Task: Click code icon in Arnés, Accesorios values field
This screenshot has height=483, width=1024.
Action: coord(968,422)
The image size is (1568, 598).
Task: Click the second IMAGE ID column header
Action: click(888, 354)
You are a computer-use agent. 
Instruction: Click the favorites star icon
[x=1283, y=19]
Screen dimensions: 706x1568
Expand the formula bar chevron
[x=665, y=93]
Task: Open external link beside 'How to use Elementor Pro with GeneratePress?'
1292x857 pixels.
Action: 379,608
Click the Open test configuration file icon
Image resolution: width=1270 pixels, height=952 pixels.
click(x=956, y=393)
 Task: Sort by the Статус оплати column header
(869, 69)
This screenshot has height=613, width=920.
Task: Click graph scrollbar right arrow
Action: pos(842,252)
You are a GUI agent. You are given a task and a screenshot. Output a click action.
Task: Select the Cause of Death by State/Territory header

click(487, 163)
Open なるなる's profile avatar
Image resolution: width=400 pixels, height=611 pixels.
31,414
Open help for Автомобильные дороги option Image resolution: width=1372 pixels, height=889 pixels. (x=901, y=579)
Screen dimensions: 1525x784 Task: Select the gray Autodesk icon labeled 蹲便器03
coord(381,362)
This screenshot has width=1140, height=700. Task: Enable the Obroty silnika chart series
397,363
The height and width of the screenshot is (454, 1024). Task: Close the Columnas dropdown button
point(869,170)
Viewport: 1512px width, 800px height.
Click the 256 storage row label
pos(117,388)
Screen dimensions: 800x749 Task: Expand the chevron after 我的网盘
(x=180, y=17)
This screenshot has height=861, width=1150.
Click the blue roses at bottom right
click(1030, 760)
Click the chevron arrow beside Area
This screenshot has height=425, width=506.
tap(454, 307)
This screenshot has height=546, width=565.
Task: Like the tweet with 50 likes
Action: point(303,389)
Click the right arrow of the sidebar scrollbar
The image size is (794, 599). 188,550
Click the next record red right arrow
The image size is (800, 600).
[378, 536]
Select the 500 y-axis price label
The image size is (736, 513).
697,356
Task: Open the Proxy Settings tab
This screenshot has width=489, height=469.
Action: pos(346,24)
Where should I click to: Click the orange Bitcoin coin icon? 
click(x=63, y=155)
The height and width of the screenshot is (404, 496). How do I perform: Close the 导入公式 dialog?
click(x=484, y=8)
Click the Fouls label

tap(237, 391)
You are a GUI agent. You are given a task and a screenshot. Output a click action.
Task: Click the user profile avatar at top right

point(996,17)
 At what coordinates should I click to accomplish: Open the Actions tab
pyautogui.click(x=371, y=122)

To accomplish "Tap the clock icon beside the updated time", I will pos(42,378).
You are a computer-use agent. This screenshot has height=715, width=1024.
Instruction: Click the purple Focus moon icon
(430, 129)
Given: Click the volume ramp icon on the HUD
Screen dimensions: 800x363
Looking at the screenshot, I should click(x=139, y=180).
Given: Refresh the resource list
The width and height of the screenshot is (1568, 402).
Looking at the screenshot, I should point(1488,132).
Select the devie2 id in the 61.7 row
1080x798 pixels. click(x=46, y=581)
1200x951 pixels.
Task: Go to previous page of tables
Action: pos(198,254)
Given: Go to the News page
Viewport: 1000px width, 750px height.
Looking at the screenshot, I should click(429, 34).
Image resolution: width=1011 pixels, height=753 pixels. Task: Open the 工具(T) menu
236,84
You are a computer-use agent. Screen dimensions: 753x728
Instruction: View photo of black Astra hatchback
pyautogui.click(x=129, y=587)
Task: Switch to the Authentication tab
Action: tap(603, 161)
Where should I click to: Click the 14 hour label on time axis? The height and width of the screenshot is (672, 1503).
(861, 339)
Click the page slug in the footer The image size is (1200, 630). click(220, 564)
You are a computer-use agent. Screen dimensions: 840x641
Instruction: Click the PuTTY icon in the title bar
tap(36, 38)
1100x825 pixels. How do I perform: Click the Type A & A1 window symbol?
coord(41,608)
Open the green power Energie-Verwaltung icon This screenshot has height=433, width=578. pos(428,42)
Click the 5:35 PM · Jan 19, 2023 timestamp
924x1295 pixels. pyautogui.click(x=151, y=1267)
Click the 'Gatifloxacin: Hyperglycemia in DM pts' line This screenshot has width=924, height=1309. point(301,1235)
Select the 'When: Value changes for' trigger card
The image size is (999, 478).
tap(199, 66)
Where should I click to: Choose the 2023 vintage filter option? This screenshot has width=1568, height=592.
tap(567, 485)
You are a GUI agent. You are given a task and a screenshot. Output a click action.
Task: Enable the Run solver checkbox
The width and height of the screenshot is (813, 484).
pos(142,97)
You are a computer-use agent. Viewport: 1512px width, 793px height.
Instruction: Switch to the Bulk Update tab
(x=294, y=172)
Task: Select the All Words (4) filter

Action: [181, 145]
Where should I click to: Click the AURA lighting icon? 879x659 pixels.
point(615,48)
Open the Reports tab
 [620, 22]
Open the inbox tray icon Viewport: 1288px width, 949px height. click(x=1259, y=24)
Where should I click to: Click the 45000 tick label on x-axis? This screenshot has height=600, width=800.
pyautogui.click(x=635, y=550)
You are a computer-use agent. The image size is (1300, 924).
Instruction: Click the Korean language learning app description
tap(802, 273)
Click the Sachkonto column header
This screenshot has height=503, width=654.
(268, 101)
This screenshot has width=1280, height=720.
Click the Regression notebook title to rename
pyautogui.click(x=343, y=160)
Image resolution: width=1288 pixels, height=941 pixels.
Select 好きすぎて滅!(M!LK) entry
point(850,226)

* * *

* What you need to do *
Everything starting at the line containing "Task: Open the Proxy Settings tab" and ending at the line containing "You are a computer-use agent. This" in the records above should be repeated exactly, and only that.

* Task output *
Task: Open the Proxy Settings tab
This screenshot has width=489, height=469.
Action: pos(346,24)
Where should I click to: Click the orange Bitcoin coin icon? 
click(x=63, y=155)
The height and width of the screenshot is (404, 496). How do I perform: Close the 导入公式 dialog?
click(x=484, y=8)
Click the Fouls label

tap(237, 391)
You are a GUI agent. You are given a task and a screenshot. Output a click action.
Task: Click the user profile avatar at top right

point(996,17)
 At what coordinates should I click to accomplish: Open the Actions tab
pyautogui.click(x=371, y=122)

To accomplish "Tap the clock icon beside the updated time", I will pos(42,378).
You are a computer-use agent. This screenshot has height=715, width=1024.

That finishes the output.